A escalada de ocorrências envolvendo pessoas em situação de rua em Três Lagoas deixou de ser um alerta isolado para se tornar um retrato cruel de omissão do poder público. A cada novo episódio de violência, ameaça ou tumulto em espaços públicos, cresce entre moradores a sensação de vulnerabilidade, medo e abandono. Enquanto isso, as respostas das autoridades seguem pontuais, reativas e insuficientes diante de uma crise social que se agrava dia após dia.

REGISTRO DE VIOLÊNCIA
Os fatos são contundentes. Casos de extrema violência, como o espancamento até a morte de um homem em situação de rua no Bairro Paranapungá, em agosto de 2025, expõem não apenas a brutalidade do crime, mas o colapso de políticas públicas capazes de prevenir tragédias anunciadas. O homicídio, marcado por requintes de crueldade, ocorreu após um suposto furto atribuído à vítima — um desfecho que escancara como a ausência do Estado empurra conflitos sociais para a barbárie.
Outros episódios reforçam o cenário de descontrole.

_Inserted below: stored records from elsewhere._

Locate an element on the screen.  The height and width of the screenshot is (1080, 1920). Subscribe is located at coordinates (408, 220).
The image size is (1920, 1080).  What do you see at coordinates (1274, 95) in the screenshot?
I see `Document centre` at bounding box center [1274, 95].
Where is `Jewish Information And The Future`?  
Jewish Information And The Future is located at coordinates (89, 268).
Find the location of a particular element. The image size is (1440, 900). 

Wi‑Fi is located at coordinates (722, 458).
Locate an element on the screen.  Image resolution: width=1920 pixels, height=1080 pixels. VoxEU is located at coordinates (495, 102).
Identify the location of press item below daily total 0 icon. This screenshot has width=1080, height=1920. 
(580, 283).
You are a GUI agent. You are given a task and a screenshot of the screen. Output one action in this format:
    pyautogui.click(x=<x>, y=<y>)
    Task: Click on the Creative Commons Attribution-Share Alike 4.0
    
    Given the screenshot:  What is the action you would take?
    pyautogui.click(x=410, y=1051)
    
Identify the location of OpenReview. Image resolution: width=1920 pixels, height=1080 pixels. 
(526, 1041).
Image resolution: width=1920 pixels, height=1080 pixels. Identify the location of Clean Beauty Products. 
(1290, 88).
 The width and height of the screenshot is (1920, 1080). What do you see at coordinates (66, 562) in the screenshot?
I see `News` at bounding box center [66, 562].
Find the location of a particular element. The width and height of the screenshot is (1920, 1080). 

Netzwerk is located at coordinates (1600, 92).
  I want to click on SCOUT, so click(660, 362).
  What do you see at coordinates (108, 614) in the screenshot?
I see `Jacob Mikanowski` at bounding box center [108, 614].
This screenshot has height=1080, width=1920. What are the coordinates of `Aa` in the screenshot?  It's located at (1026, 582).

A repetição de ocorrências envolvendo ameaças, agressões, resistência à prisão e crimes graves, incluindo latrocínio, revela um padrão que não pode mais ser tratado como exceção. O início de 2026, com a prisão de um homem acusado de tentar agarrar uma criança em um parque público, evidencia que a situação não apenas persiste, como se agrava.
REFORMA INTERMINÁVEL
A região da rodoviária, em reforma interminável desde 2024, tornou-se símbolo desse abandono. Área de grande circulação, cartão de visitas do município, transformou-se em ponto crítico de concentração de pessoas em situação de rua, sem acompanhamento social contínuo e sem ações preventivas constantes.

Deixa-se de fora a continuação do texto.